Teams then ran "plays" from their playbook to gain yardage on the field. "Plays" included using different forms of texts (articles, media, poems, etc.) and completing activities. Players learned about who invented football and completed a comprehension activity worth 50 yards. Teams read a Wonderoplois article explaining what makes the Super Bowl so super and then completed a Google form for 30 yards. Teams could choose to run a play and apply all their figurative language knowledge to create football similes, metaphors, alliterations, personifications, and onomatopoeias. The plays worth the most yards involved correctly placing team logos for all the Southeast region teams (yes, we have been learning all about the Southeast in Social Studies). Other plays included reading a passage about Tom Brady, learning about the history of the Super Bowl, placing fraction footballs on the correct place on the field, and reading a football poem to determine the mood and purpose all for different amounts of yards.
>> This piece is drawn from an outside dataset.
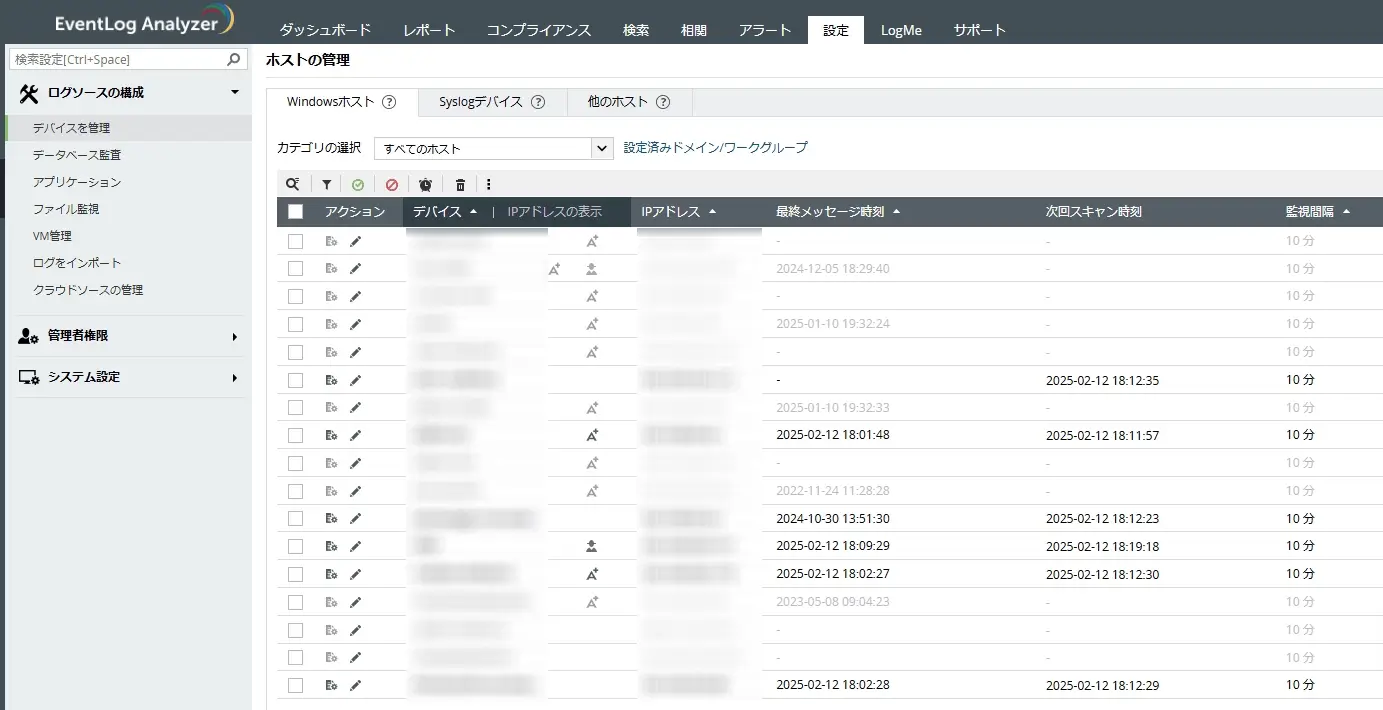This screenshot has height=710, width=1383.
Task: Click the 設定済みドメイン/ワークグループ link
Action: [x=715, y=147]
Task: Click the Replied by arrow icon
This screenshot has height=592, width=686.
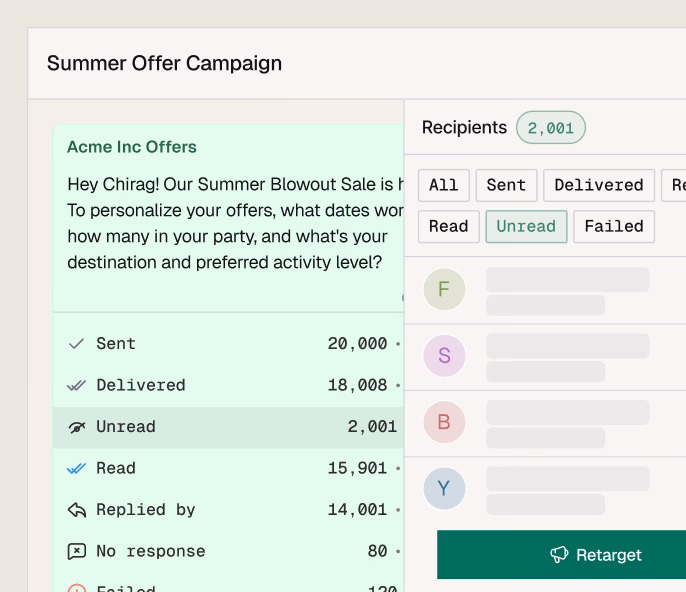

Referee Klipfel and teams had one SUPER day! Klipper Bowl VI is complete so now onto baseball season.Once teams correctly completed a play, they brought it to Referee Klipfel for the final check and to advance on the field. After gaining enough yardage to make it down the field, teams scored a touchdown! Complete with touchdown dances! Teams then got to throw for point conversions. Team cooperation and good sportsmanship earned extra yards or kicks for points at ANY time throughout the game. "Good job", "keep working hard", and other forms of encouragement were heard around the field all day. No yellow flags needed to be thrown.